Bununla birlikte bir İran filosunu Kuzey Atlantiğe konumlandırmak potansiyeli ABD'yi endişelendirmekten ziyade ulusal ilgiyi buraya kanalize etmekte çok daha etkili olacaktır. Su götürmez gerçek şudur: Tahran'ın deniz kuvvetleri ile yaptığı bu harekat ABD'ye hiçbir tehdit teşkil etmemektedir. Eğer bir şey varsa o da; İran gemilerinin İran karasularından bu kadar uzakta seyrederken Atlantiğin açık sularında çok savunmasız olduğudur. İran Deniz Kuvvetleri açık deniz operasyonlarında ABD Deniz Kuvvetleri ile yarışmayı umut bile edemez. En iyi İran deniz platformları bile, silahların menzili, hız, karşı tedbirler ve tespit mesafesi gibi konularda mukayese edilebilecek herhangi bir ABD deniz platformuna göre çok sınırlı kapasitelere sahiptirler. İran Deniz Kuvvetleri'nin oluşturabileceği gerçek tehdit İran Körfezinde, özellikle de stratejik Hürmüz Boğazı'nda deniz trafiğini engellemektir. 

 Atlantiğe yapıldığı ilan edilen İran harekatı İran Silahlı Kuvvetleri hakkında daha büyük bir gerçeğin diğer bir güçlü hatırlatmasıdır: Çok eski ve yaşlı malzemelerine rağmen İranlılar sahip olduklarını korumaya devam etmekte ve eğitimlerini ciddi bir şekilde yapmaktadırlar.
 Yaşlı gemileri kullanarak yapılan herhangi bir uzun görevde, daha önce 2005'te Porto Riko yakınlarında su üzerinde mahsur kalıp ABD'den yardım isteyen 40 yaşındaki Fas çıkarma gemisinde görüldüğü gibi, kuvvetli bir arıza riski vardır. 

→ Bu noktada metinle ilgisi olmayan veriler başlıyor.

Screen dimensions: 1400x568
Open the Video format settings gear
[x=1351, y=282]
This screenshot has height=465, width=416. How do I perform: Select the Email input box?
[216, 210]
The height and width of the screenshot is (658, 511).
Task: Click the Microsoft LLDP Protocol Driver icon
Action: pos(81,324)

İran Deniz Kuvvetleri tamamen çalışamaz duruma gelmekten veya bir limana tamir için girmek zorunda kalmaktan kaçındığı sürece Atlantiğe gemi göndermek, ülke içindeki iç ayrılıkları yatıştırırken,   ABD'ye gücünü ve kapasitesini göstermek açısından ancak sembolik olarak bir mana ifade eder.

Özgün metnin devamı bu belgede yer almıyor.